Cami’nin ağır kalçaları yataktaki Lilly’nin üstüne çöktü, onun titrek bedenini kendi doyumsuzluğuna yedekledi. Straponu yerleştirdi amcığın içine sertçe; sarışının gözleri doldu, acı ve zevk karışımıyla inliyordu. Cami azgın azgın salladı kalçasını, sert köklemeyle içini dağıttı. Lilly bütün engelleri unutmuştu artık; kırık kolları dert olmaktan çıkmıştı çünkü afedersin canavar gibi dayamayı hissediyordu.

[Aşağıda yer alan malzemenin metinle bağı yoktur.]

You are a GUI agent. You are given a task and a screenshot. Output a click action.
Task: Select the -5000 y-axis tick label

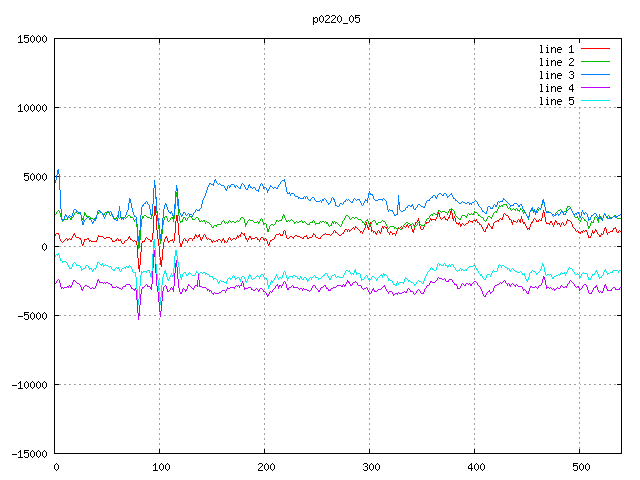(32, 315)
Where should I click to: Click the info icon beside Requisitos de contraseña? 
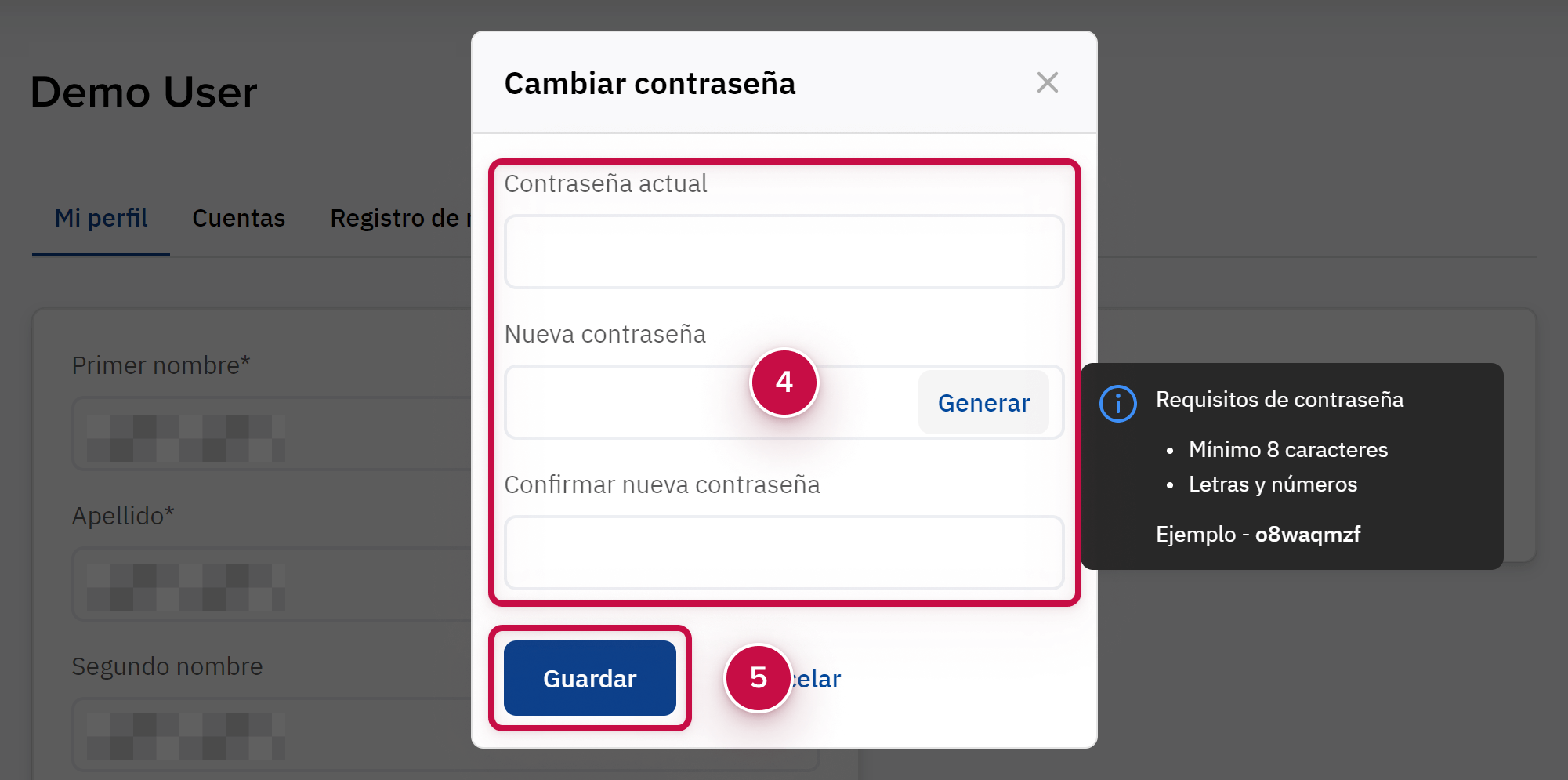[x=1117, y=404]
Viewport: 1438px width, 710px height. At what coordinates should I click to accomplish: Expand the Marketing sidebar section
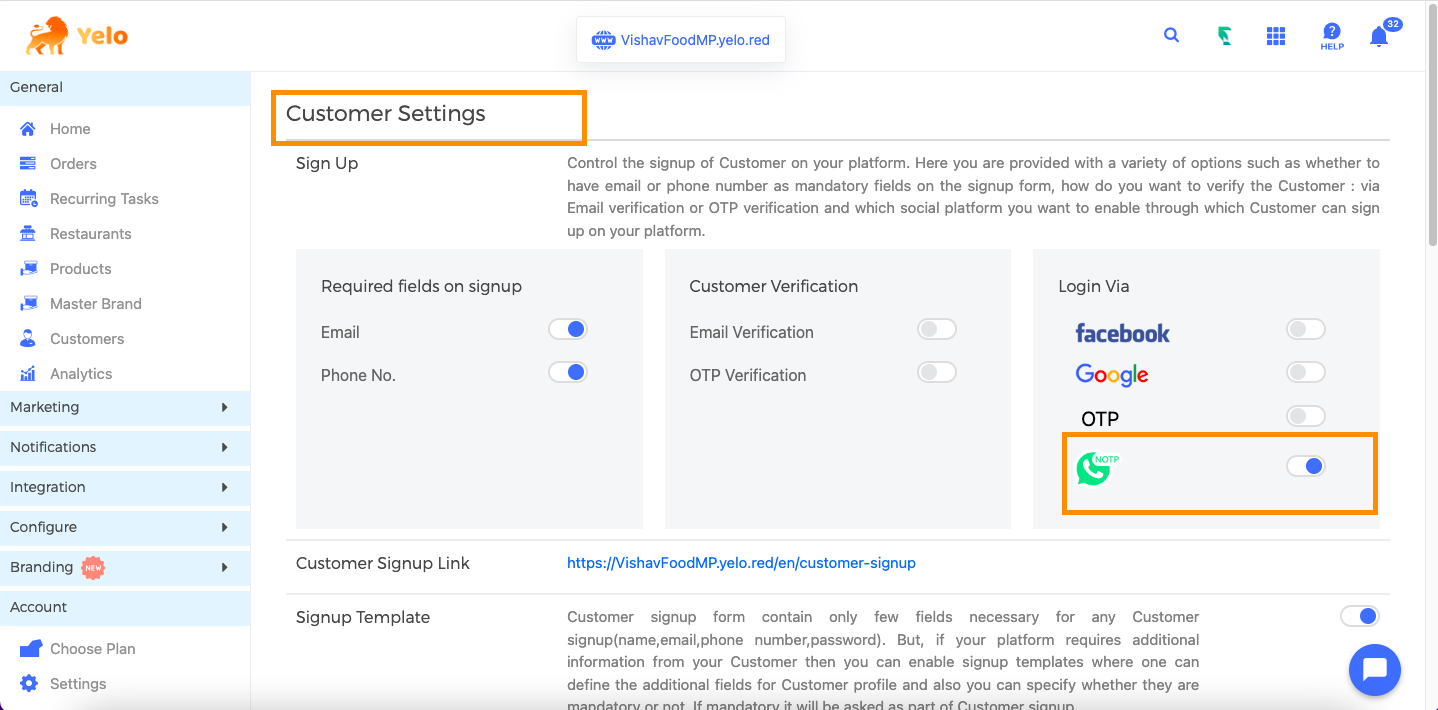point(125,407)
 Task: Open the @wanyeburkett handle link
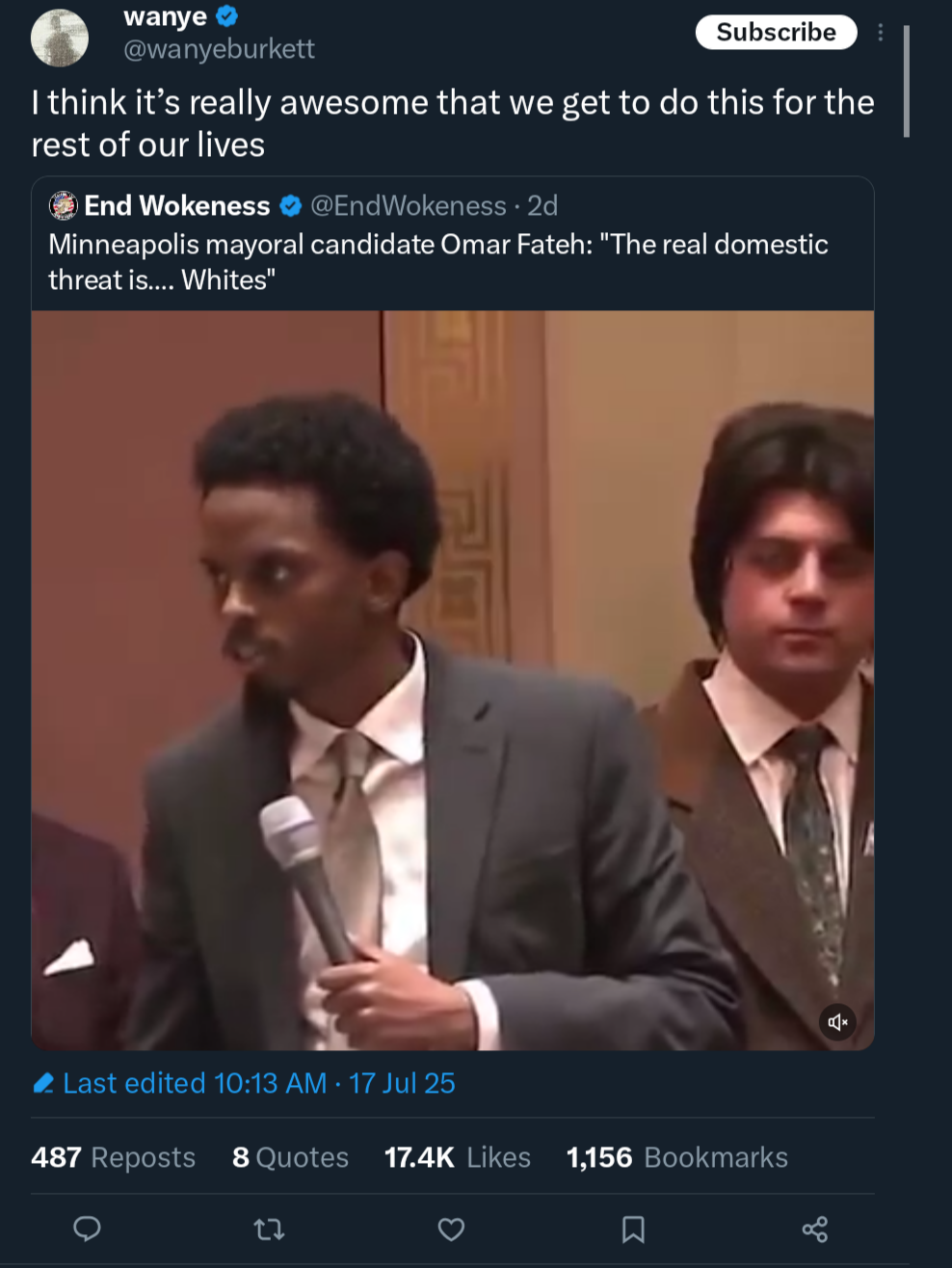click(x=219, y=49)
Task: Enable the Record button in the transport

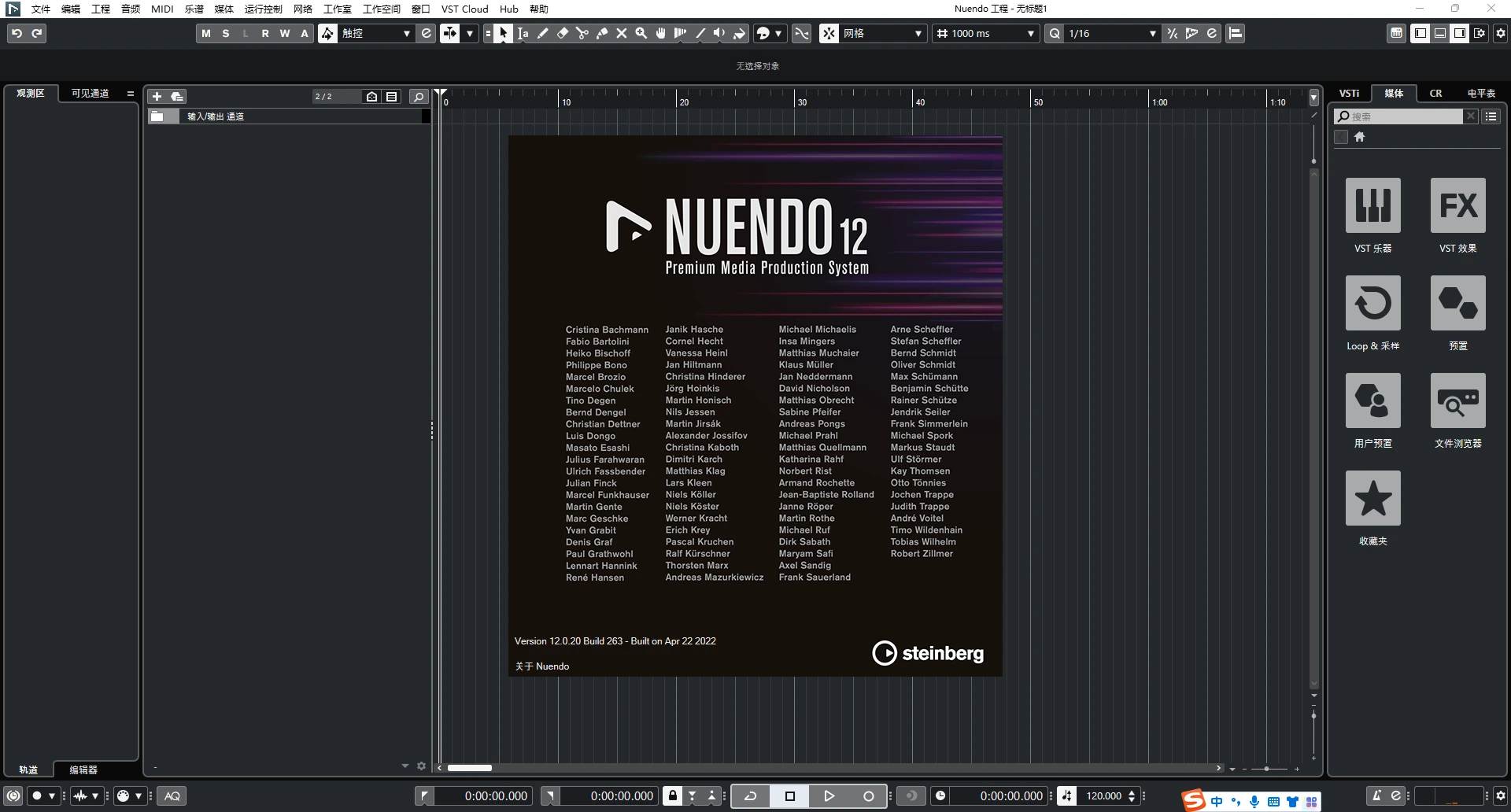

İki lezbiyen kadın birden ortaya çıktı o yatakta; biri diliyle diğerinin amcığını ezinlerken diğeri çift dildo ile kaba kökleme yapıyordu. Sesler yükseliyor, terler parıldıyor, nefesler kesiliyordu. Lilly’nin küçük bedeni her itmeyle çömeliyor, kendinden geçiyordu resmen. Cami daha da azdı; sarışına hem dilini saplıyor hem de sert oyuncakları sokup ittiriyordu içeri.
Klimaks geldiğinde Lilly bütün gücüyle bağırdı, amcığı paramparça olmuş gibiydi ama o laf dinlemedi, zevkle inledi durdu. Cami sıkıca sardı onu kendi kalçasıyla, son kez hırçınca indirdi straponunu canına kadar. İki lesbiyen kadın birbirine yalan söylemeden tamamen piçleşmişti; işte tam burada sınırlar yok olmuştu—kaba dayama ve yalayıp götürme tek gerçekti!